- [Given text]:
↓↓↓

# Are you/would you be a landlord?



## applecruncher (Aug 26, 2015)

I was reading Lon’s thread and it reminded me of something. A friend’s son bought 2 small apt bldgs a couple yrs ago, and he’s doing quite well as a landlord. The area is quite nice, and it’s my understanding he’s had a good group of tenants.

But awhile back I was talking with someone who used to manage properties. Yes, it CAN be lucrative, but – for me – I just would not want the hassles associated with owning rental properties and being a landlord.

1) Renovations (inside and outside)
2) Replacing equipment and appliances, and carpeting if applicable
3) Showing units
4) Screening applicants (this can get tricky, even with a decent credit report). 
5) Income verification, background checks…you just don’t know who you’re dealing with and what they’re going to be doing in your building. And you have to be careful about refusing to rent to people.
6) Maintenance – if you can’t do it yourself, you have to hire someone….furnace, A/C, electrical, lawn care, snow removal, pest control
7) Complaints (from tenants about other tenants)
8) Collecting rent - very important 
9) Evicting people

Thoughts? Any current or former landlords here?


----------



## Lara (Aug 26, 2015)

I would just hire someone to manage it for me! :chores:


----------



## Butterfly (Aug 26, 2015)

Many years ago I managed my boss' apartment complex as part of my job.  NEVER AGAIN!!!  Horrible job -- and everyone is always mad at you!  You end up having to deal with everything from backed-up toilets to too loud music to disputes over parking spaces and late rent.  I quit that job as soon as I found something else.


----------



## Falcon (Aug 26, 2015)

Wouldn't want to. More trouble than it's worth. IMO


----------



## applecruncher (Aug 26, 2015)

25 – 30 yrs ago, _maybe.
_But now I don’t have the energy or patience. Then there's the issue of liability. I see more stories on the news about real estate agents being assaulted or killed while showing houses. Same things could happen to someone showing vacant apartments. Even if owner hires people to show the units, there is the issue of liability.


----------



## Kitties (Aug 26, 2015)

I don't think I would want to. Tenants can sure run in a range from great to horrible I guess.

I remember watching one of these renovation shows and a women rented her home to people that appeared just great. They turned her house into a grow house. When the cops raided the place they took all the pot plants leaving all the pots and dirt. The place was also rewired for all the lamps. That poor lady. I'm glad she got help from the show.

Then I knew a couple years ago whose chow puppy chewed all the living room window sills in their nice vintage home they rented. When the house was being sold and they had to move, they hired a carpenter to replace all the window sills and paint them. The landlord never knew a thing.


----------



## tnthomas (Aug 26, 2015)

I rented out a house for about 12 years, it was great for 5 years renting to an older couple- they paid rent promptly and took good care of the house.  After that, it was a pain, young couples with financial problems, drug problems, martial problems.    After evicting the last tenants I left it vacant, did repairs and eventually occupied it myself, when I entered my last divorce.

↑↑↑

- [Information provided]:
↓↓↓

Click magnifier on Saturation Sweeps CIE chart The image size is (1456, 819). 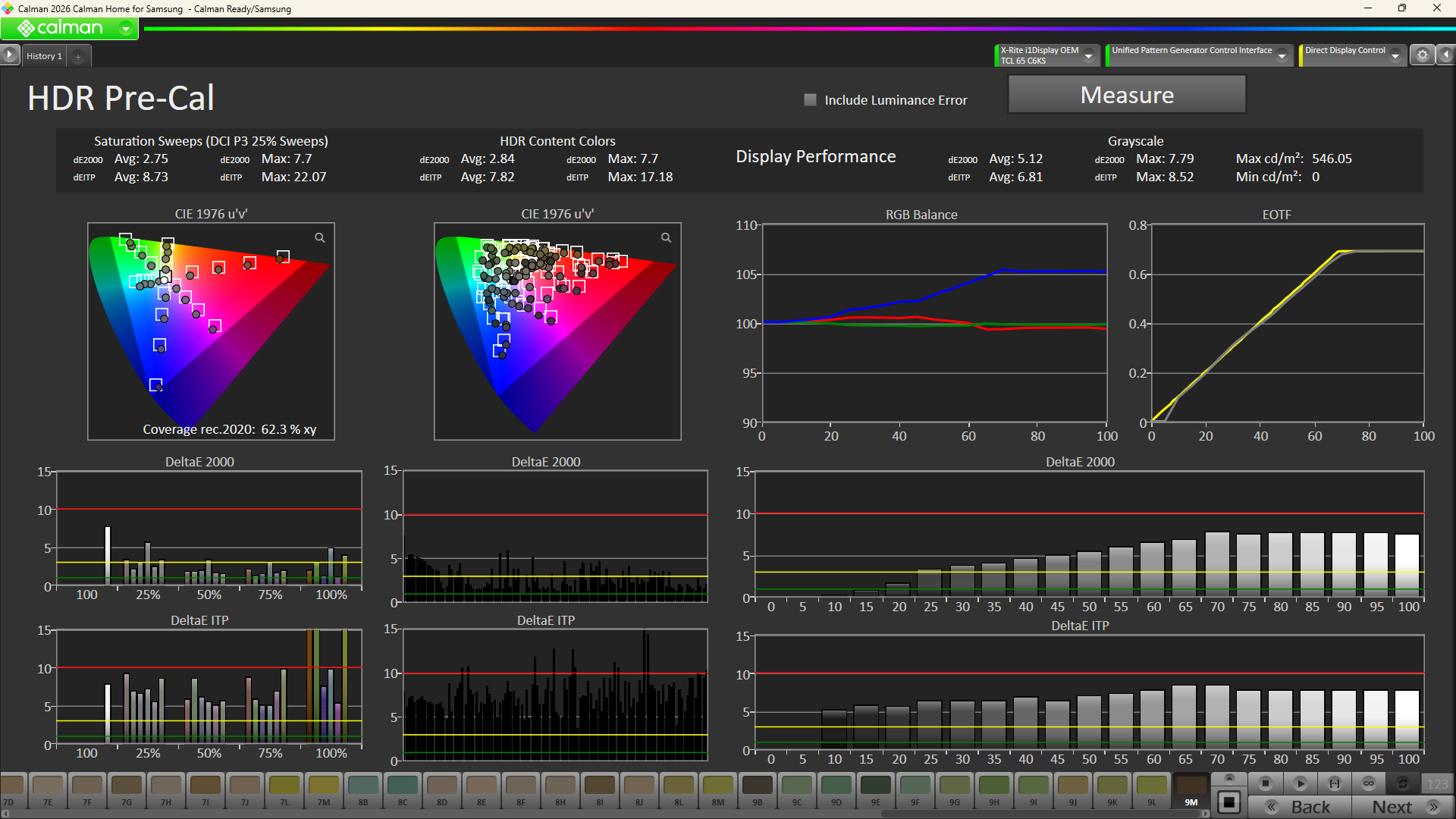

↑↑↑

- [Problem details]: Please extend the thread about being a landlord, starting right after its final sentence. The data has no connection to the thread about being a landlord.

- [Result of the task]:
The rents barely covered the mortgage and utilities, I pretty much just broke even.


----------



## Georgia Lady (Aug 26, 2015)

My husband and I used to have rental properties.  It was a nightmare.  I have a big heart and found it hard to evict tenants.  At my age, I would never survive the pressure.  The tenants would walk all over me.


----------



## applecruncher (Aug 26, 2015)

Georgia, a friend of my dad rented out rooms in her home (in the early 1990s) - different situation, but talk about a nightmare! mg1:  (She needed the money, her lazy son was a moocher and emptied the frig...between jail sentences.)


----------



## Lara (Aug 26, 2015)

tnthomas said:


> I rented out a house for about 12 years….The rents barely covered the mortgage and utilities, I pretty much just broke even.


Yes, but meanwhile the value of your property increased, no?


----------



## Linda (Aug 26, 2015)

I managed apartments for a short time about 25 years ago.  I doubt I'd ever do it again.  If I owned a rental now I'd hire a property management company.


----------



## Lon (Aug 26, 2015)

I have never had any desire to be a landlord or to own any rental property. The apartment complex where I presently live is owned by a large corporation and is professionally managed by a full time manager and maintenance crew. Rents are paid on line and maintenance requests are done on line.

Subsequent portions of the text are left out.